Suite No. 2: A second suite of buildings will be designed for one location in the eastern US in a moderate seismicity region with high design wind loads, such as Charleston to study overall performance and the impact of detailing rules. Consisting of two sets of six structural steel buildings, each set will consist of one immediate occupancy, four story office building and one four story office building designed to the standard life safety seismic philosophy, both designed using moment frames; and two office buildings of eight and 16 stories designed using moment frames and a second set of two designed using braced frames. One building set of six will be detailed using seismic design rules for Seismic Design Category (SDC) D, corresponding to regions of moderate to high seismicity. The second set of six will be designed using design rules for lower seismic zones where design is controlled by wind. This design work, performed by outside contractor, will enable Suite No. 2 to be assessed by EEG engineers to determine seismic safety levels and fragilities for buildings in the eastern part of the United States.
These buildings will be of the same design but with connection modeling following the response that would be expected from a non-seismically detailed connection. The original seismically detailed performance can then be compared to the non-seismically detailed performance. For each building, different lateral force resisting systems will be used in orthogonal directions: a moment frame in one direction and a braced frame in the other. The buildings will be designed per the latest model codes (i.e. ASCE 7-16 and AISC 341-16 (AISC 2016)). A complete detail of the building geometries, layouts, and properties will be established with the Contractor and with the CoE at Colorado State.

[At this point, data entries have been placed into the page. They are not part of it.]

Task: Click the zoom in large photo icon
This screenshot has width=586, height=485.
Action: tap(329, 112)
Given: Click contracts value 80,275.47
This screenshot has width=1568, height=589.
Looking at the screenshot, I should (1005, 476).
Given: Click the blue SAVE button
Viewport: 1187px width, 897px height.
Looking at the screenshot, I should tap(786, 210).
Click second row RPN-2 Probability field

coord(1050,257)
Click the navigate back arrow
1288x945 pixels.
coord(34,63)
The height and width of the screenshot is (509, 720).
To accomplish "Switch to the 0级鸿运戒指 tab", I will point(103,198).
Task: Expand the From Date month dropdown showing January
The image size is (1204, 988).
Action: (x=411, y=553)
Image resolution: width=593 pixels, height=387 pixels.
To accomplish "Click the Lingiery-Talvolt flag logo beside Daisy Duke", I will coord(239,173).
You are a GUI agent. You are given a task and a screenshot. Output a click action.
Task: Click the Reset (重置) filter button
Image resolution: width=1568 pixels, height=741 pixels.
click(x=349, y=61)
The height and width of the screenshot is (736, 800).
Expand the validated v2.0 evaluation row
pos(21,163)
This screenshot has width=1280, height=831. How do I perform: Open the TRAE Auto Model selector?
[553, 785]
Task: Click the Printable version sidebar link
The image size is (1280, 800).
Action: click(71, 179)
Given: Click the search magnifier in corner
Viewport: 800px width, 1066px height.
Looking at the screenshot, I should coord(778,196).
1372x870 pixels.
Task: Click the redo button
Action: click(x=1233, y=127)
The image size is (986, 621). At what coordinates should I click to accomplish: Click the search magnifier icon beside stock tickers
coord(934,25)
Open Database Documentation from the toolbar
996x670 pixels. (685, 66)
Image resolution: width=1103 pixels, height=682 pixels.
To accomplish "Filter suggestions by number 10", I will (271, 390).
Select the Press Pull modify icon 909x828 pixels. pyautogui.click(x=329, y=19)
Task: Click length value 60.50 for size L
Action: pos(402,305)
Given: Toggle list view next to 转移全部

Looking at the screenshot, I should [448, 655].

The collapse objective of the buildings from Suites 1 and 2 will be assessed using the nonlinear dynamic analysis methodologies presented in ASCE/SEI 41-17 (ASCE 2017) (collapse prevention metric) and FEMA P-695 (FEMA 2009) (probability of collapse). Each LFRS will be modeled in detail, including material and geometric nonlinearities, in LS-DYNA (LSTC 2016) or an equivalent nonlinear FEA program such as ABAQUS (Dassault Systemes 2016). The seismic performance objective measure will be satisfying the collapse prevention performance level prescribed in ASCE 41 and the risk-targeted object of 1% probability of collapse in a 50-year period in ASCE 7.